My Kindle froze this morning and I had to do a restart. I was hopeful that was the sign of the update but alas, no. I don't usually leave WN on but I think I will leave it today, just to see if anything happens.

L


----------



## mom133d (aka Liz) (Nov 25, 2008)

I've left my WN on since the rollout began. Still on 2.3 

Just tried synching and looking for new items and I also got the above message. But its not unusual for me to not have a connection at my desk.


----------



## mwb (Dec 5, 2008)

At this point.  I'm just waiting for the computer download and I'll do my K2 and DX that way, as I did the last one.


----------



## ValeriGail (Jan 21, 2010)

I've gotten that error message three times in the last two days.  "Your kindle can not connect at this time. please try again later.  If this continues do a restart"  or something like that.  I've restarted my kindle each time.  It took me two days to purchase a book from a sample I was reading.  And then, it didn't even show up with the sample.. it came in by itself through wispernet about an hour after I last tried to buy it from that sample and I now have both the book and the sample.  

I'm still not updated, I'm at 2.3.3.  My registration date says Mayl 12, though.  What does that mean?  I've seen mentioned a few times on a couple threads here and other places about the registration dates being changed.   I did have the screen saver hack on till Sunday, when I decided to take it off to see if I was updated or would get updated.  

I've been hitting sync for new items a few times each day, just in case too.  Nothing so far.  But my wispernet coverage is terrible out here.  I never get more than three bars, and usually hover at 1 or 1 and a half, if I'm lucky.  LOL


----------



## chilady1 (Jun 9, 2009)

mwb said:


> At this point. I'm just waiting for the computer download and I'll do my K2 and DX that way, as I did the last one.


Ditto, I think that is going to be the ONLY way I see this update. Already put my font hack back on my Kindle, got tired of keeping the Whispernet on all day waiting for 2.5 to download.


----------



## happyblob (Feb 21, 2009)

I'm getting annoyed and frustrated with this. Talk about a tedious process.


----------



## RiddleMeThis (Sep 15, 2009)

> I now have both the book and the sample.


That's how it has always worked for me. If I buy a book from the sample it downloads the book to my kindle and I have both the sample and the book.
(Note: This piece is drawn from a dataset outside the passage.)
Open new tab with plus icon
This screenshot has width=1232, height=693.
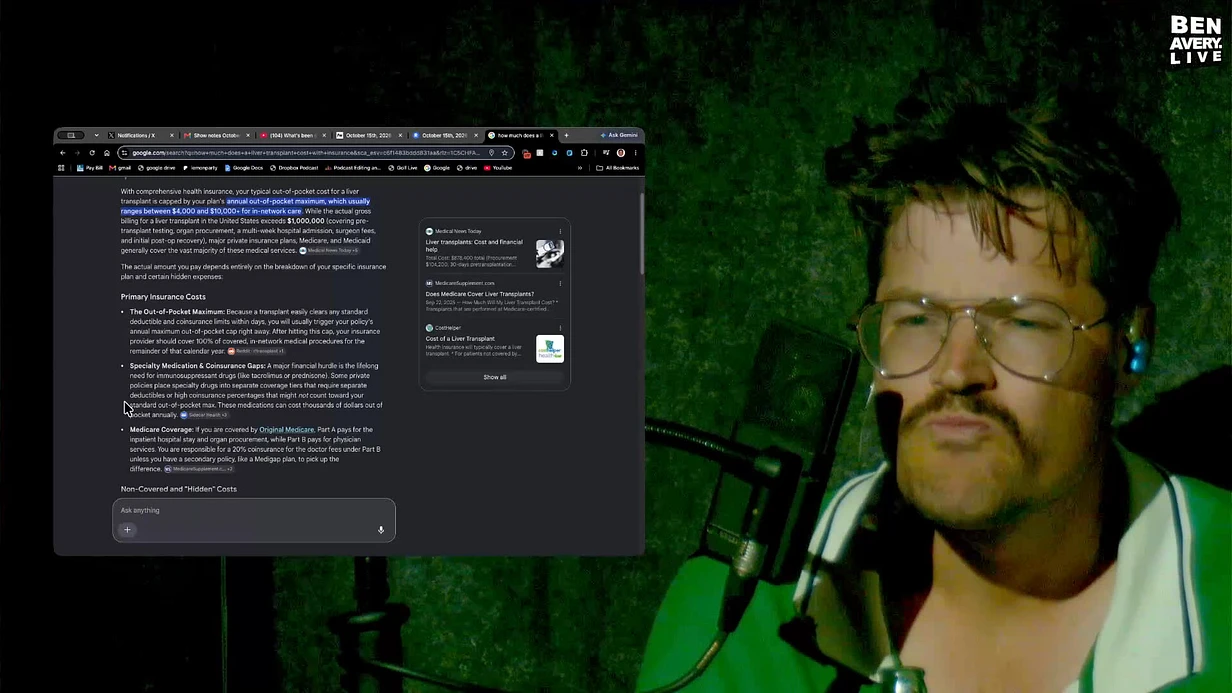pyautogui.click(x=566, y=135)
Has it worked differently for you before?


----------



## PinkKindle (Sep 10, 2009)

I was having the same kind of problems -- very slow and unresponsive WN, clicking on something in the Kindle Store and waiting forever before anything happened, "bought" free books not downloading right away, etc.  I had had the same kind of issues when my Kindle was trying to get the 2.3.3 update (I left my hacks on at that time, trying to avoid bothering with the update, but it finally caught up with me!), and when I removed my hacks and received that update, everything cleared up.
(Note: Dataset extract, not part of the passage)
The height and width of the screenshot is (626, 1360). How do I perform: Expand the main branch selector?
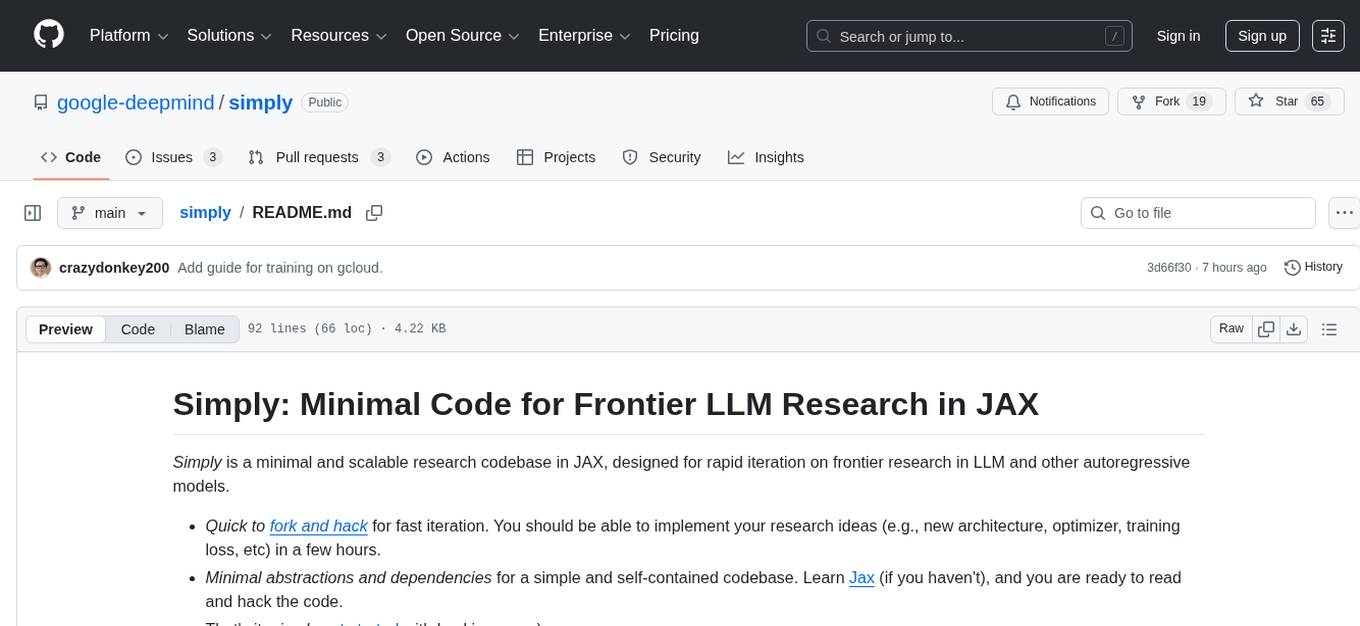(x=109, y=213)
So I removed my hacks on Tuesday (5/18/10) to see if the update would come and make my poor Kindle all better again.  I have left the hacks off since then (you know, some of these screensavers aren't actually so bad ) and left my WN on (charging at night).  I'm still at 2.3.3.  My WN seems a bit more responsive, but not necessarily back to normal -- and I still get random "cannot connect" errors, even when I'm not actively trying to connect (like while I'm reading), but the WN has been on in the background.

So, I'm hopeful this means I'm getting my update chunks.   My WN was never fantastic in my house to begin with (useable, but not wonderful), so my chunk-getting process will probably take forever!   Oh, and if it matters, my date change was to April 19th.


----------



## Cardinal (Feb 24, 2010)

PinkKindle said:


> you know, some of these screensavers aren't actually so bad


Yeah, one of them is quite nice.


----------



## tbonney (Jan 9, 2010)

Is there any chance that the hacks are responsible for WN problem?  I'll be honest, the idea of hacking my Kindle sounds scary and it wouldn't surprise me if it doesn't void the warranty.  Having paid for the extended warranty I'm not interested in risking voiding it.


----------



## Just Wonderin (Dec 22, 2009)

is there any correlaton between the "new" registration dates that are appearing on all of our Kindles and the order in which the 2.5 update is being rolled out?  I'd be curious to know what the registration dates for those lucky ones who have received the update and those who have not.

I believe I read a person with an April 14th is in the process if receiving an update...my new registration date is April 21st...

What's your registration date and your update status


----------



## ElAguila (Dec 25, 2009)

My registration date changed after i did the 2.3.3 update. I spoke to amazon about it and they said it is just a date that resides on the kindle itself and that the original date is in their database. They are not sure why the kindle re-registered itself so I don't think it has anything to do with the 2.5 update.


----------



## luvmy4brats (Nov 9, 2008)

tbonney said:


> Is there any chance that the hacks are responsible for WN problem? I'll be honest, the idea of hacking my Kindle sounds scary and it wouldn't surprise me if it doesn't void the warranty. Having paid for the extended warranty I'm not interested in risking voiding it.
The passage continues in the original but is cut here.